Noticing Kyle felt a bit heavier, I glance down at saw that he had fallen asleep, most likely tiring himself out from today. I wish I knew how I could make things better for him. I'm just glad Ricky told me to come and check on him, getting drunk isn't the answer and he could have done some serious damage if he drank the whole bottle of vodka in one sitting.

I keep my arms wrapped around him until I'm sure he's fully asleep before gently laying him back onto the bed, pulling the duvet up over his shoulders. He had placed Lillie's favourite teddy next to a photo of her that Ricky had taken. She had taken nearly all of the photos of Kyle and Lillie together, managing to perfect each one, even when most of them weren't planned. But this one was Kyle's favourite, and we all knew it.
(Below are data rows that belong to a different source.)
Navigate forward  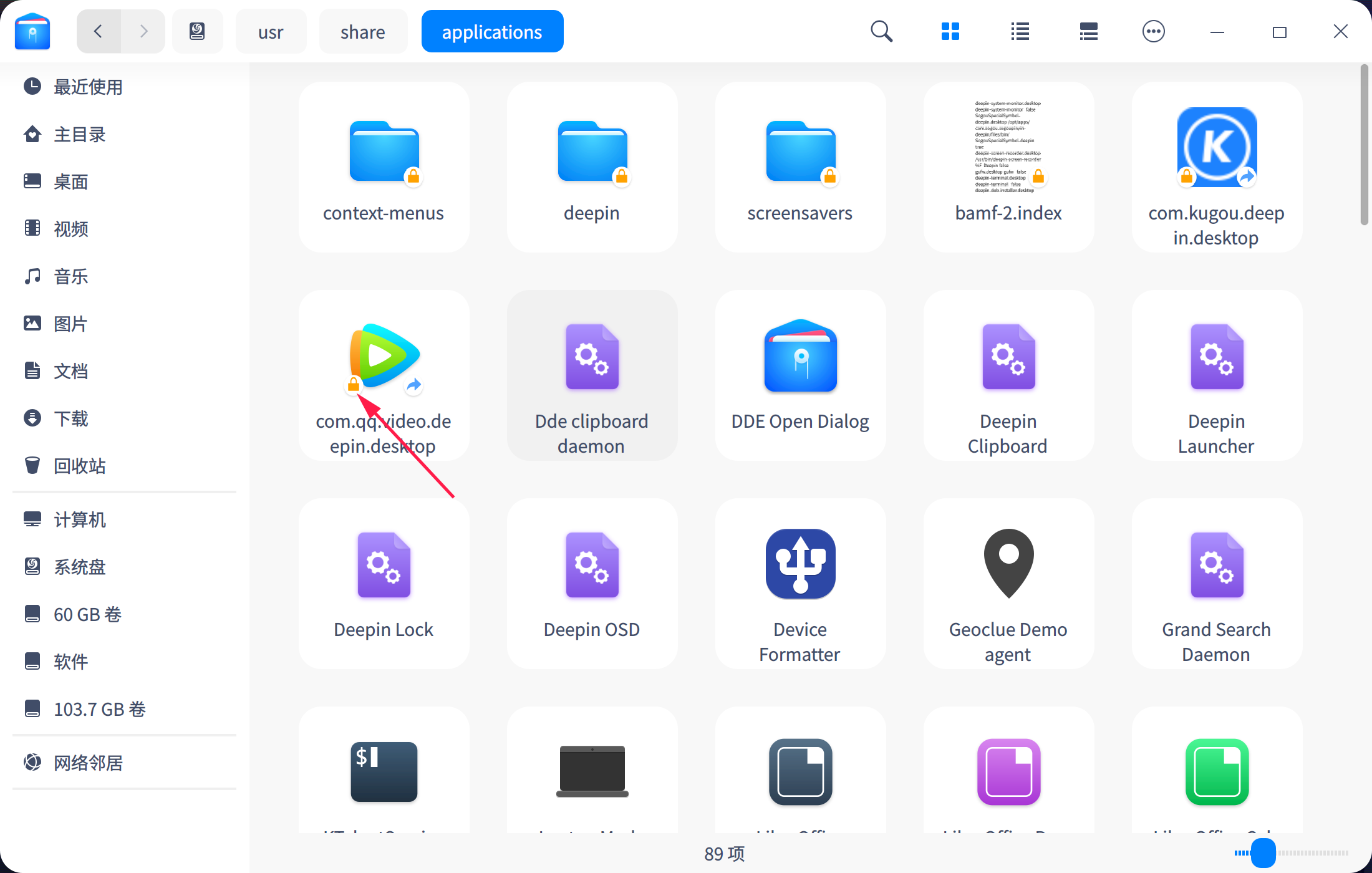[x=143, y=31]
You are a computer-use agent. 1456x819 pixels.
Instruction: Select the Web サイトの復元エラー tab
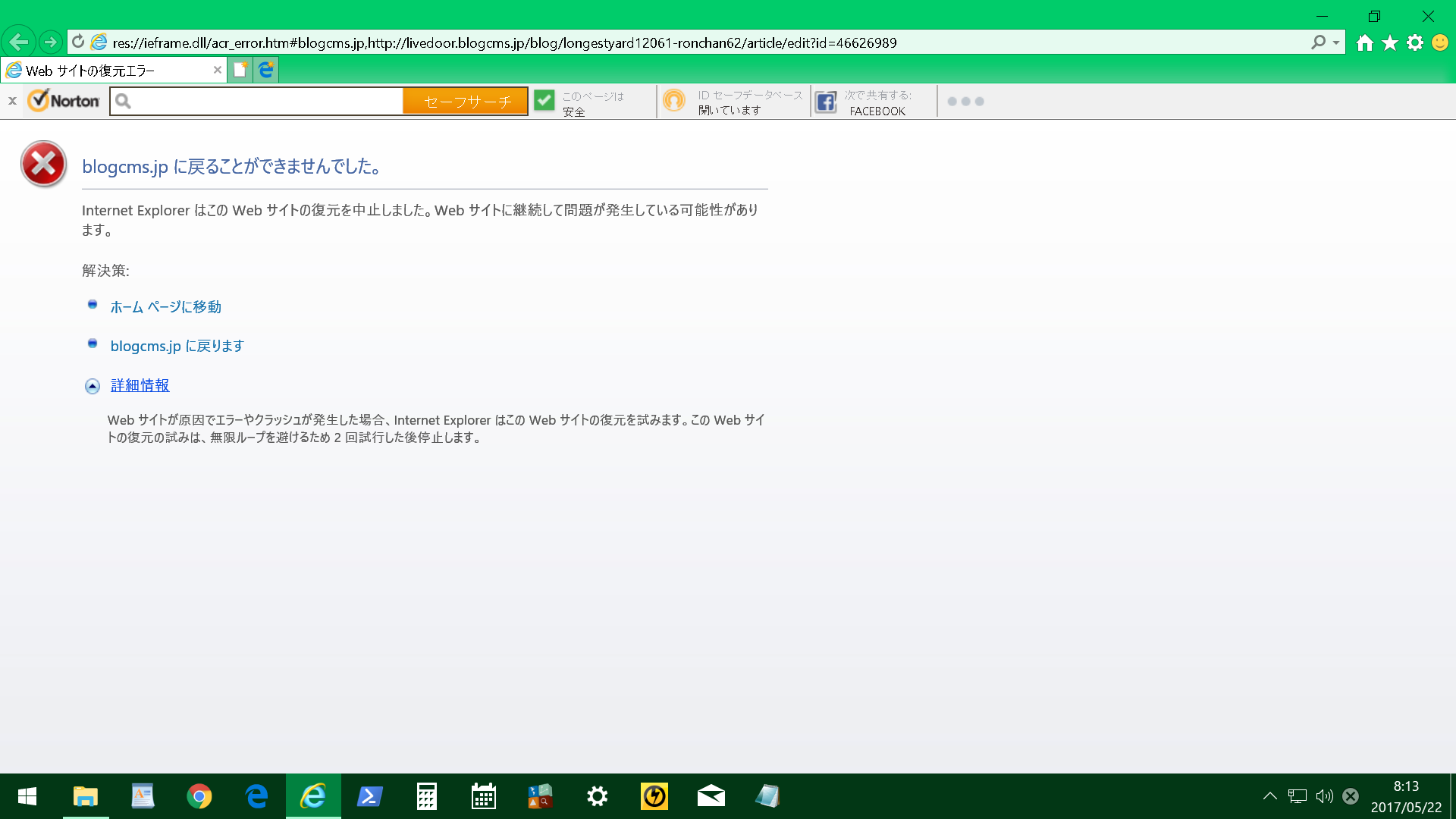(x=106, y=71)
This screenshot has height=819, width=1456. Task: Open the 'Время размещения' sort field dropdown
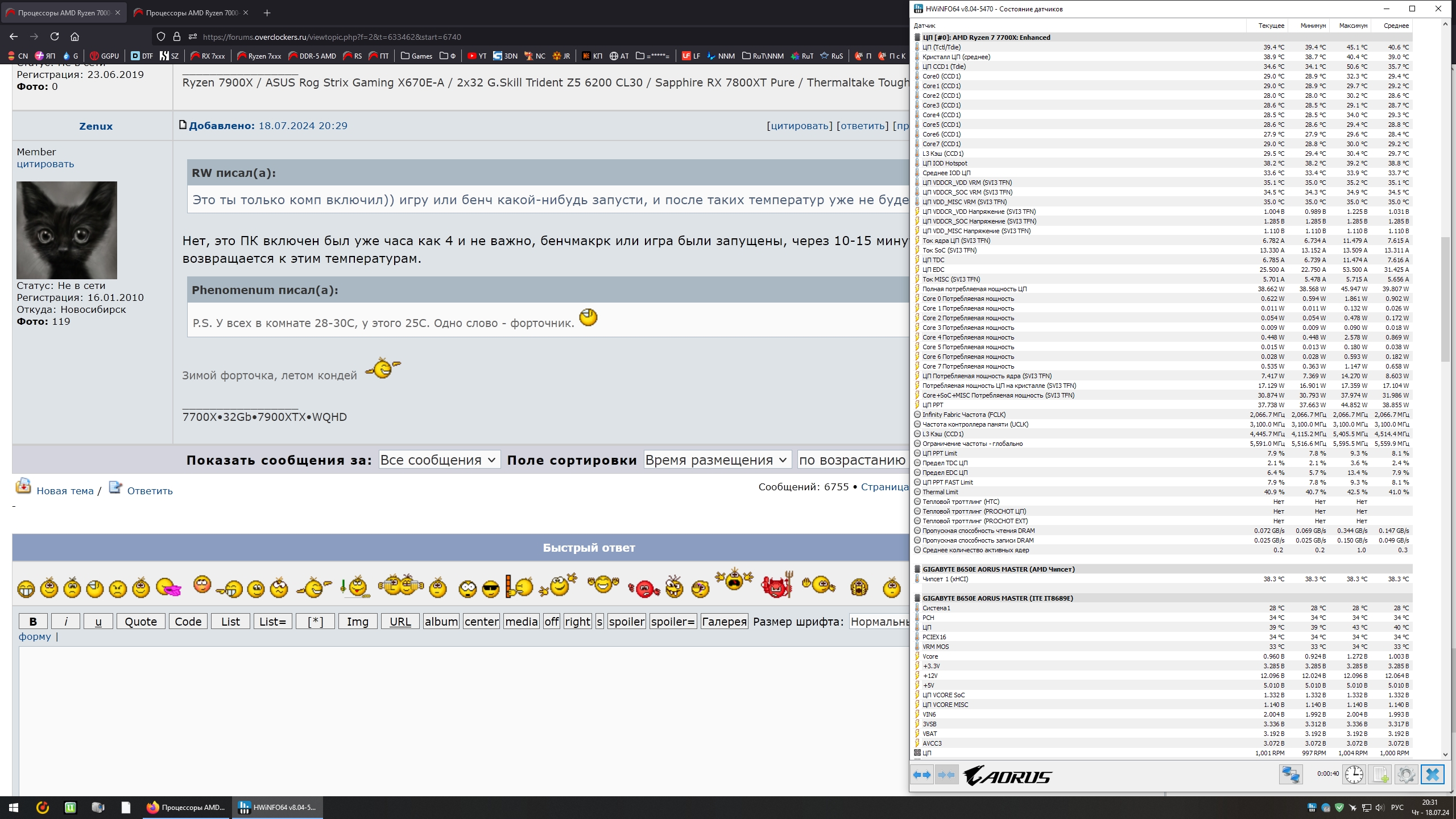717,460
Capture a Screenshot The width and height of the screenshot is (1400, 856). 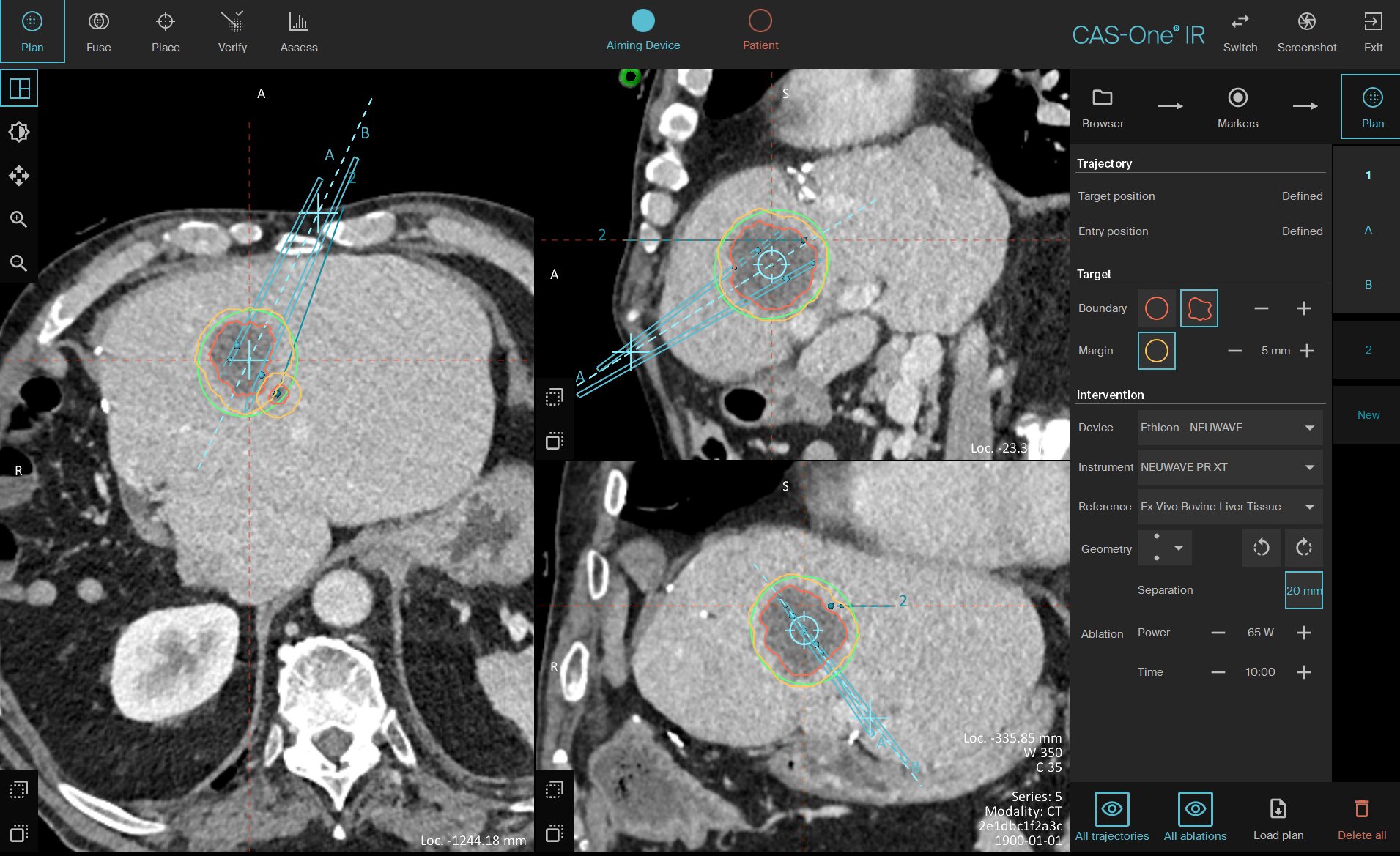tap(1307, 31)
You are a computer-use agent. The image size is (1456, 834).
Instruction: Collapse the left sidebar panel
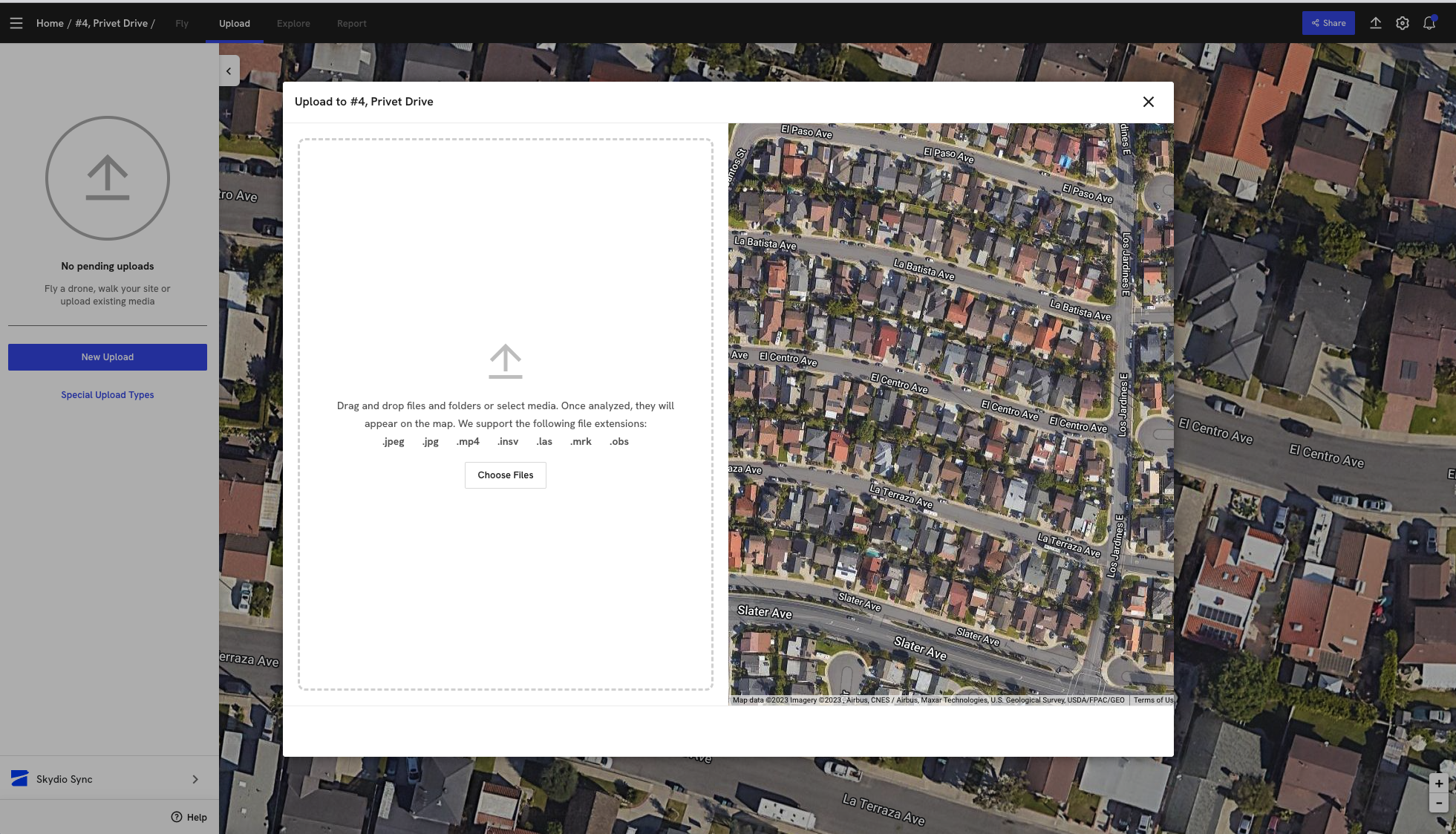click(x=229, y=71)
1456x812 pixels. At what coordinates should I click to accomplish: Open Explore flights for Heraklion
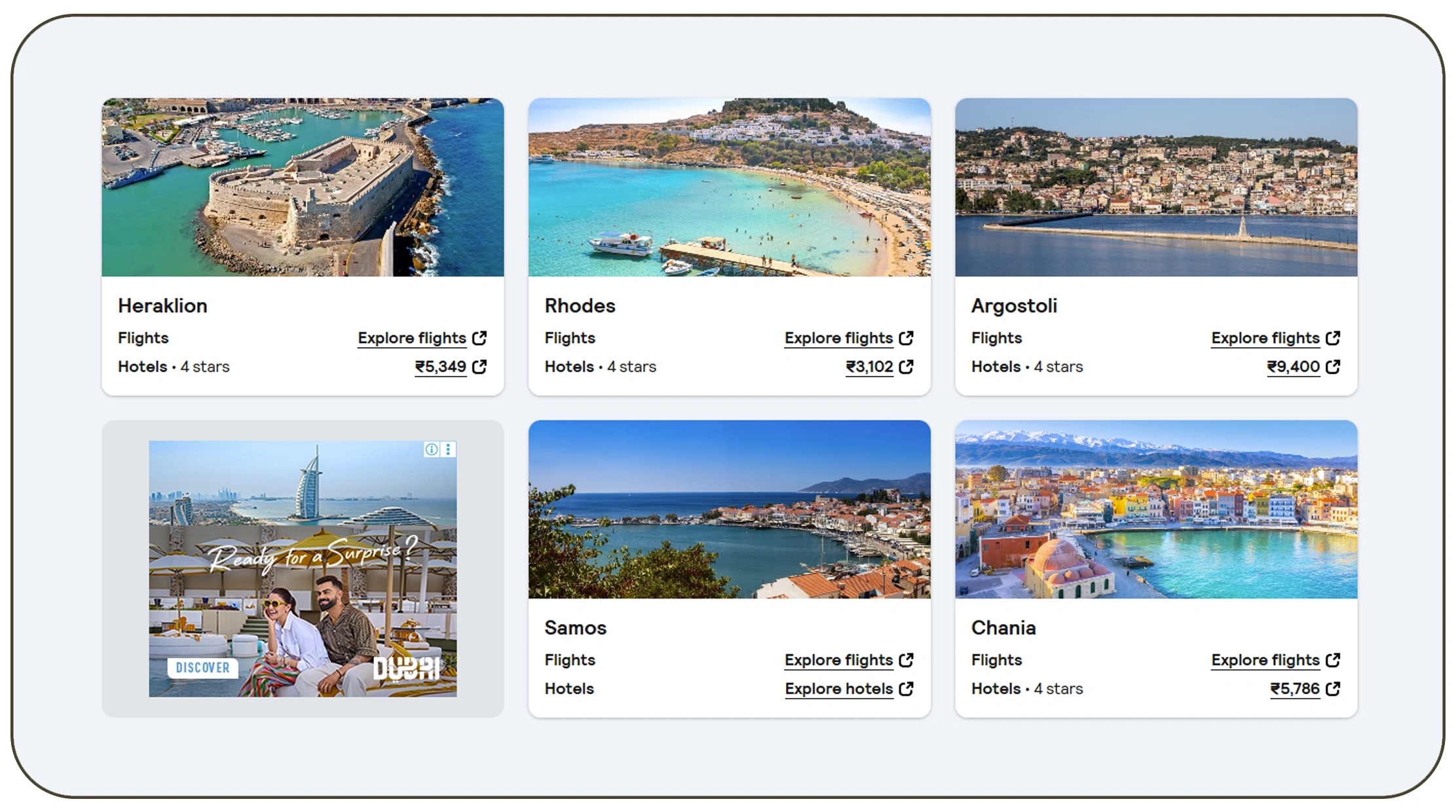tap(412, 338)
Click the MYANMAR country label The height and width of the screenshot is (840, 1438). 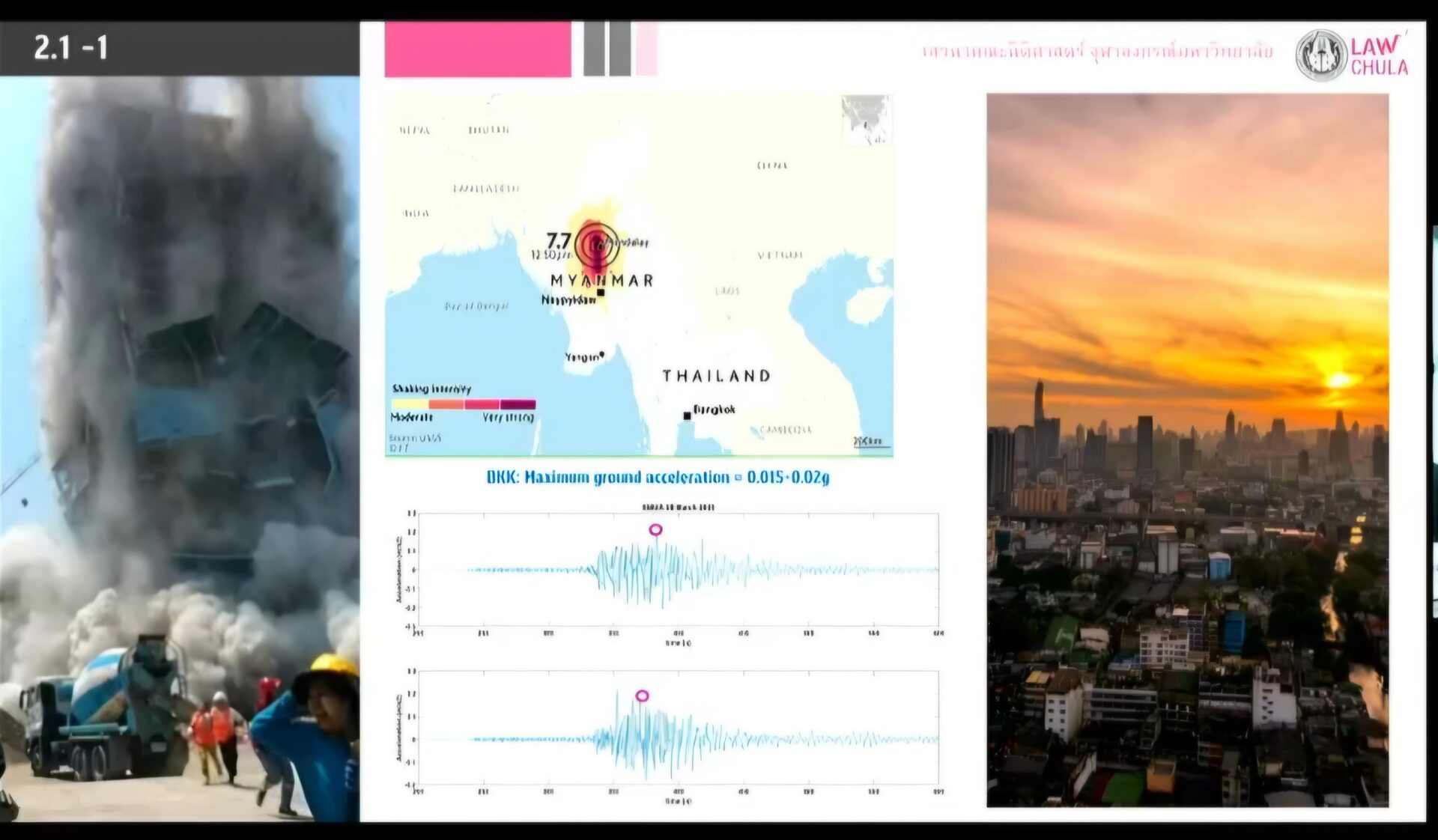602,281
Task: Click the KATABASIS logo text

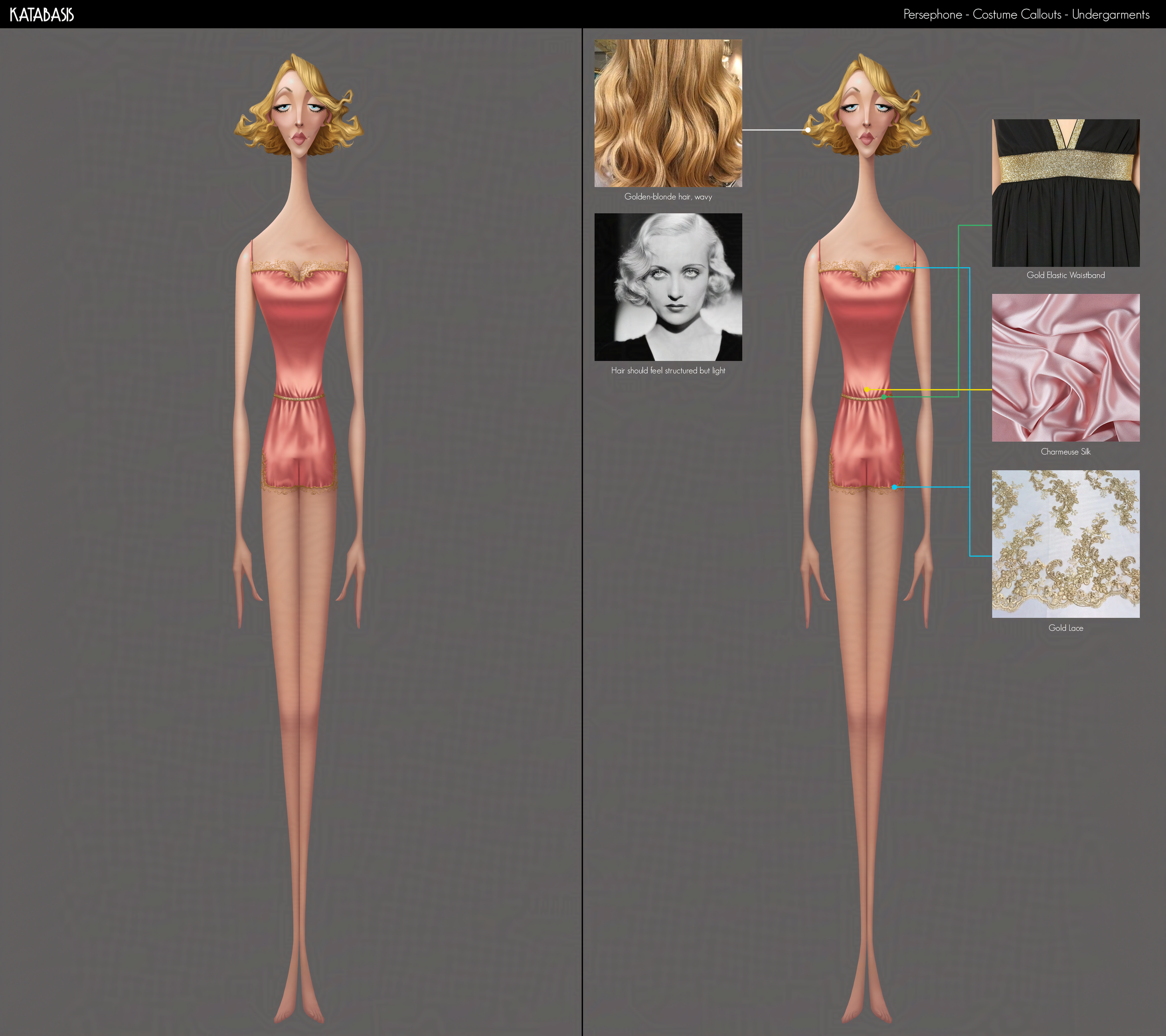Action: 42,15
When it was taken, me, Kyle, Ricky and Darcy were in the garden waiting for Heath and Bianca to come back from Harley's check up appointment at the hospital. Ricky always seemed to have her camera on her at the right moments, and this was one of them. It was Lillie's first proper smile, and it was right up at Kyle as he was handing her the teddy, that featured in nearly all of the photos in her grasp. Every time he handed it to her, she smiled, even giggled a couple times as she got bigger. He wasn't going to get that again.

Maybe one day soon I'll be able to convince him to go and see a therapist, even if it's one session. But I can't see him like this everyday without doing something about it. If something happened, I would never forgive myself.